▶ [EXERCISE DATA]:
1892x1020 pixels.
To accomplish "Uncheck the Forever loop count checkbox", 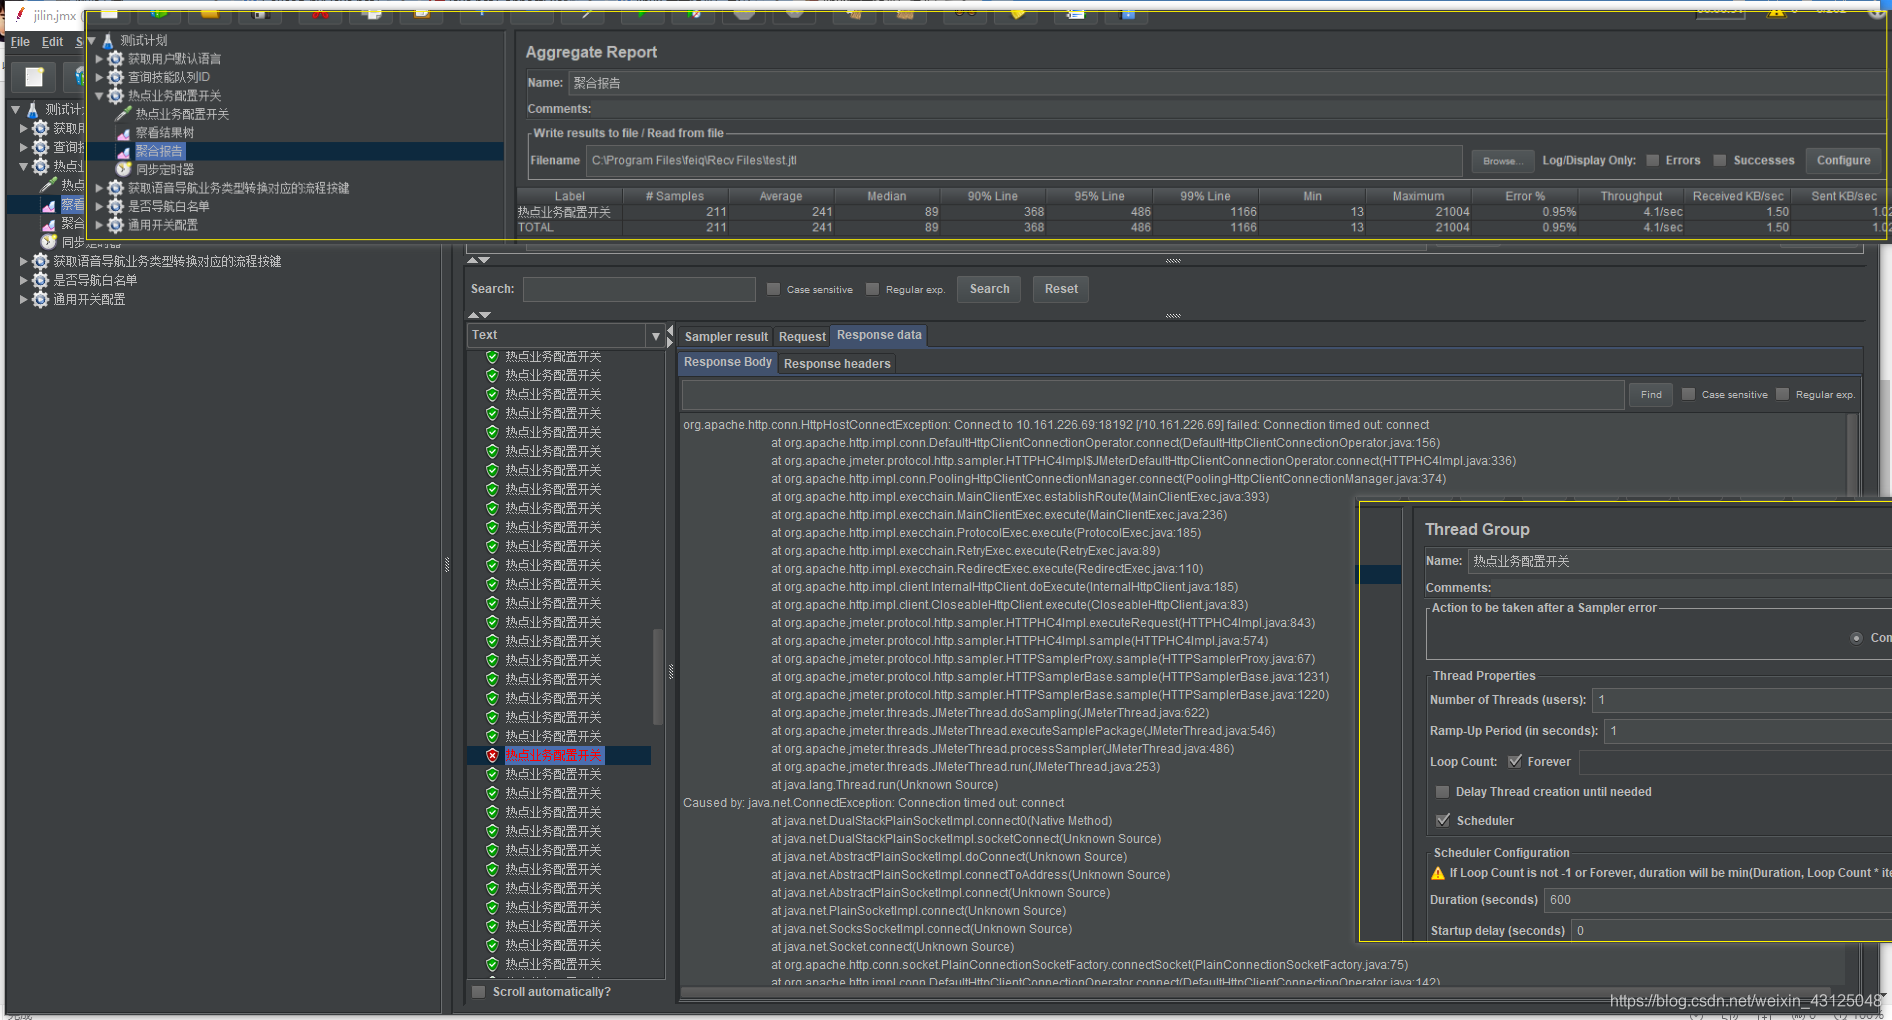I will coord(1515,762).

---

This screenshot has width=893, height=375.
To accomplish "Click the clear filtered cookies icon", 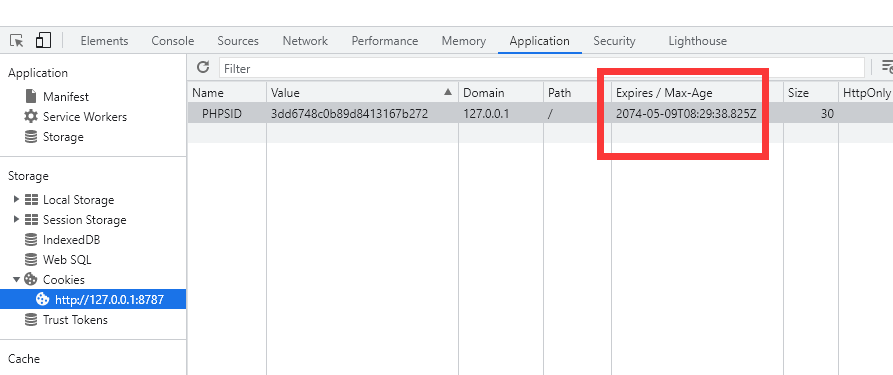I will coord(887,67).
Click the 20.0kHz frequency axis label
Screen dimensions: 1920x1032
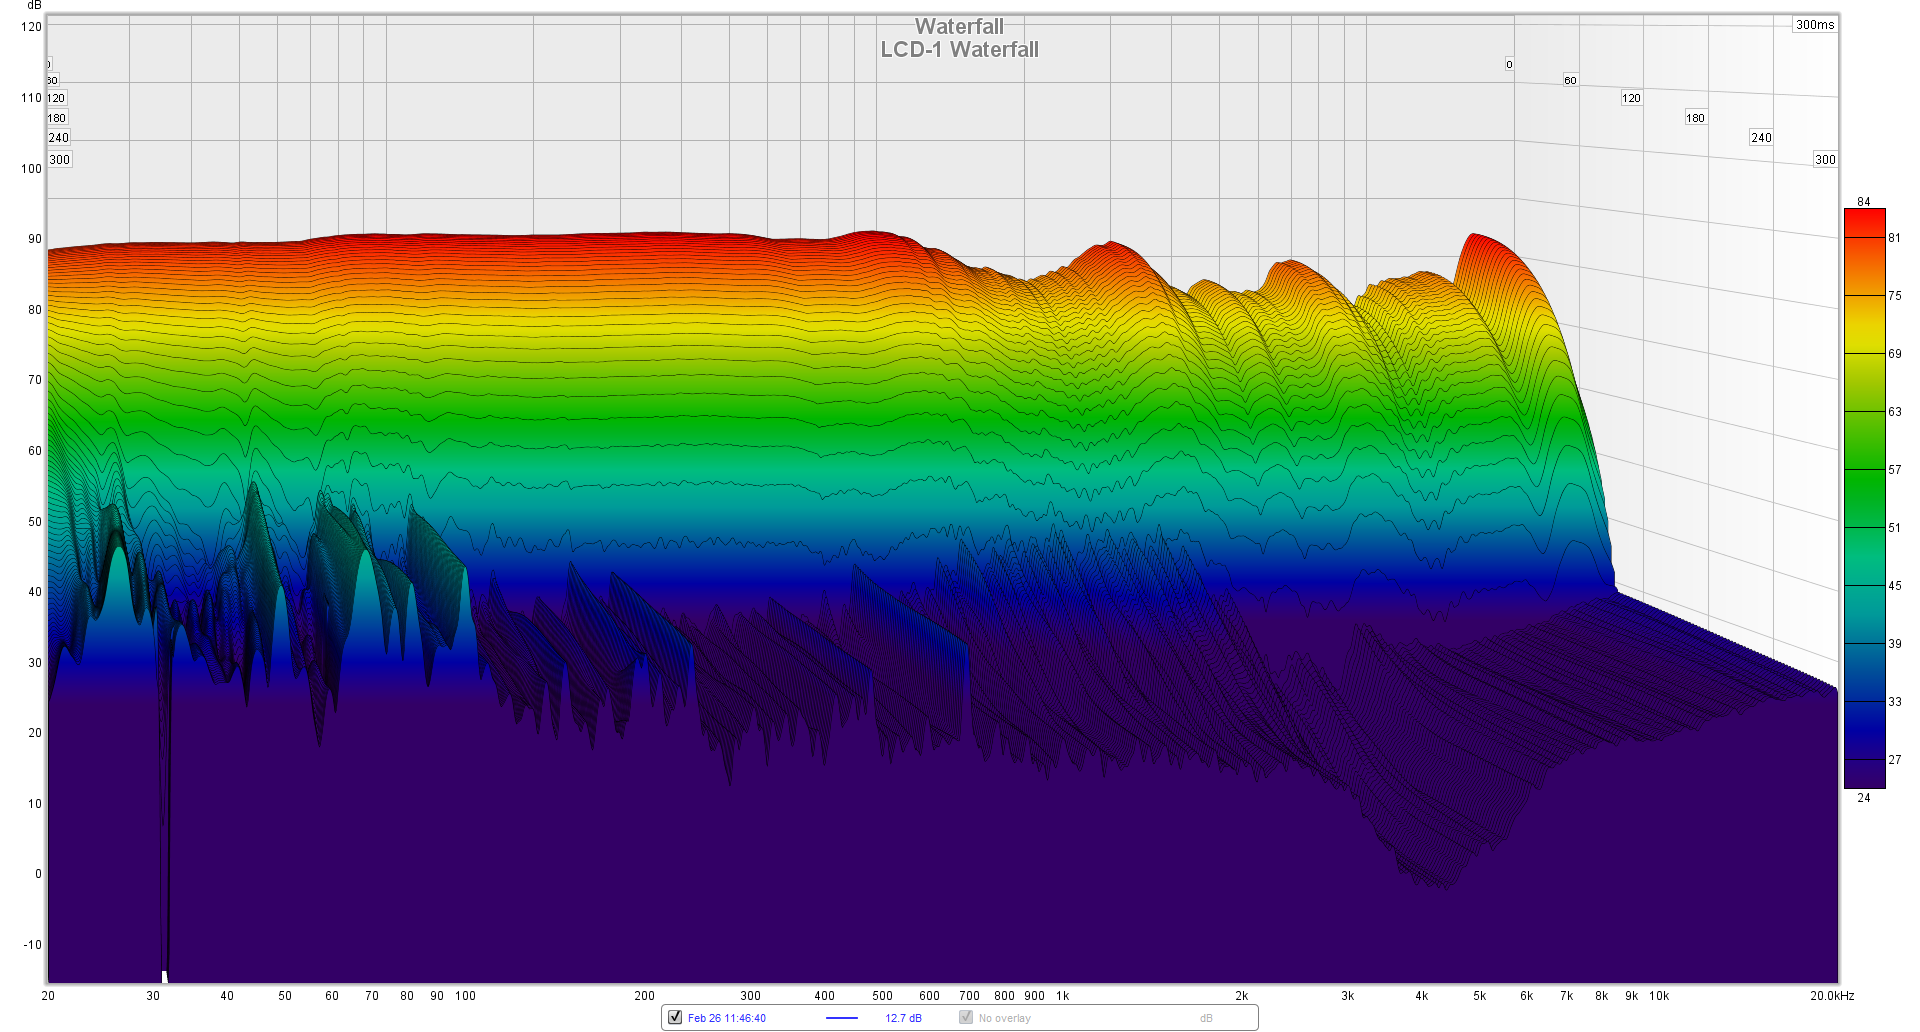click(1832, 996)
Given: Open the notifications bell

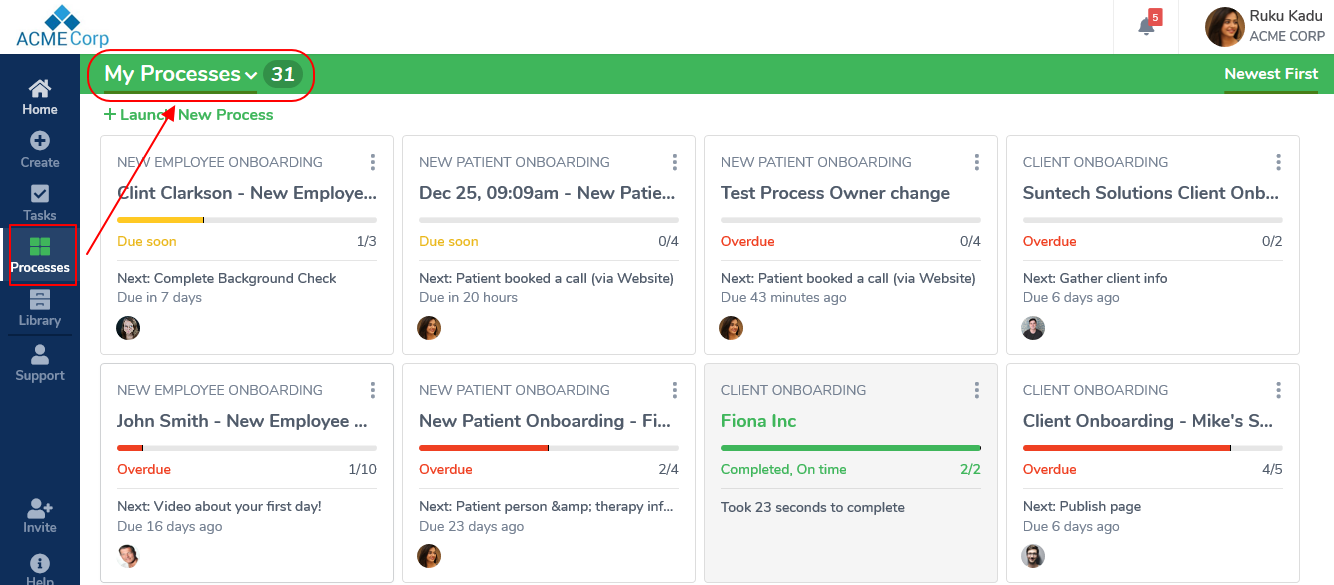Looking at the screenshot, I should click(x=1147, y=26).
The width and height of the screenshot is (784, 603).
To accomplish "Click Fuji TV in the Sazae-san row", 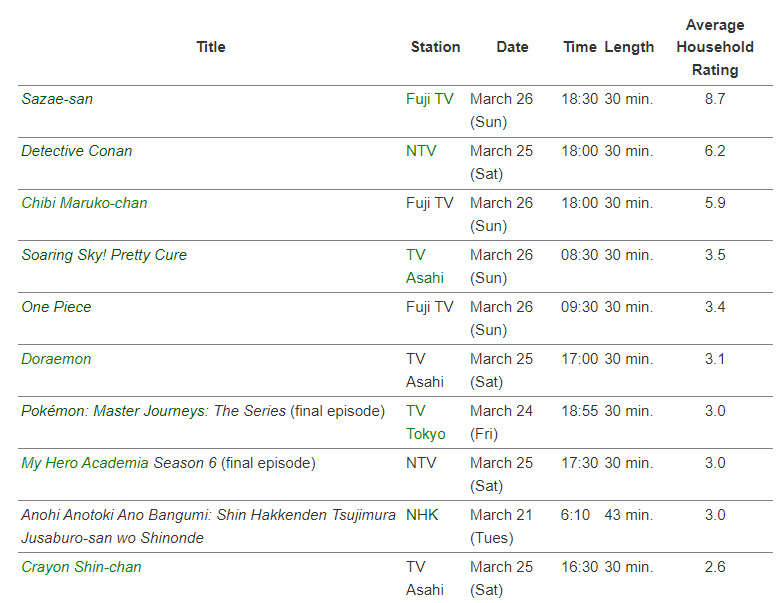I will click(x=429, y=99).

▶ [TASK OBJECTIVE]: Only the number is needed here: how many lines of the listing include "height"?

▶ [EXERCISE SOLUTION]: 2